We now discuss several motivating scenarios for the globalization of DSLs. For each, we describe the typical scenarios encountered by engineers that lead to the need for globalization and show the impact on the overall globalized ecosystem.

  • Global System Checking: The need for the globalization of DSLs first arises when a system engineer wants to assess a system property that requires crosscutting information scattered in various models. In such a case, system engineers face the difficult task to either build a global structural or behavioral specification of the system from the various models to be able to check the global property or to enhance coordination techniques at hand that enable coordinated models to be checked for global properties.

  • Model Consistency Checking: In complex software intensive systems where different intertwined DSLs are used to describe the models of the various aspects of the same system, evolving a DSL or a model may have important consequences on the system design as a whole. Since the models of the different system aspects are seldom manipulated in isolation, the development of a model expressed in one DSL can directly influence the form of models created using other DSLs. Similarly, if the different DSLs used for different aspects of a system are tightly coupled, then it is likely that evolving one of them will impact the others. In both cases, syntactic and semantic consistency relationships defined across the DSLs can be used to ensure that the different models and DSLs are consistent with one another.

  • Traceability for Impact Analysis: As a particular case of consistency checking, one may analyze the impact of a change in one model with respect to other models.
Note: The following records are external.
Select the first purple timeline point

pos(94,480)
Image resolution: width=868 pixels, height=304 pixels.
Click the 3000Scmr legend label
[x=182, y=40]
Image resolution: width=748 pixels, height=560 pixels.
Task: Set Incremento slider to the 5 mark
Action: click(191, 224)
For instance, when a requirement changes, one may evaluate the impact on the entire system design. In such cases, traceability links between the various models built all along the development process are required.

  • Language Evolution: By definition, DSLs evolve as the concepts in a domain and the expert understanding of the domain evolves. As such, it is essential to address consistency between models and DSLs when the DSL specifications change. As a DSL evolves, the conforming models need to evolve accordingly in order to remain consistent with new constructs, new constraints, or changes in the semantics. These consistency demands might lead to a snowball effect, where all the tools, transformations, or workbenches defined around a language need to be updated. In typical large projects, neither all languages nor all models of these languages are evolved in parallel. Therefore, it is necessary to coordinate the parallel use of models in different variants of the same language as well.

  • Model Composition: Separation of concerns is achieved in MDE by defining as many models as concerns of the system. Eventually, all the different models must be composed in order to support, for example, the generation of the entire system implementation. When different DSLs are used to define the various models, composition rules must be defined between the DSLs.

  • Simulation: Unfortunately, a simulation of a substantial part of the real world needs to describe different parts and aspects of the world typically using several languages. To run simulations, we need a stable coordination of languages and their respective models for execution. This coordination enables us to understand, for example, whether the models fit together and whether they correctly describe the real world and system to be designed. Examples for coordinated model simulation can be found in various domains, including climate that models whether flow of water, cultivation of areas, run in parallel, and etc. Other simulations are used to understand how control devices in a car cooperate or how the multitude of existing devices in an airplane can be managed by pilots for example.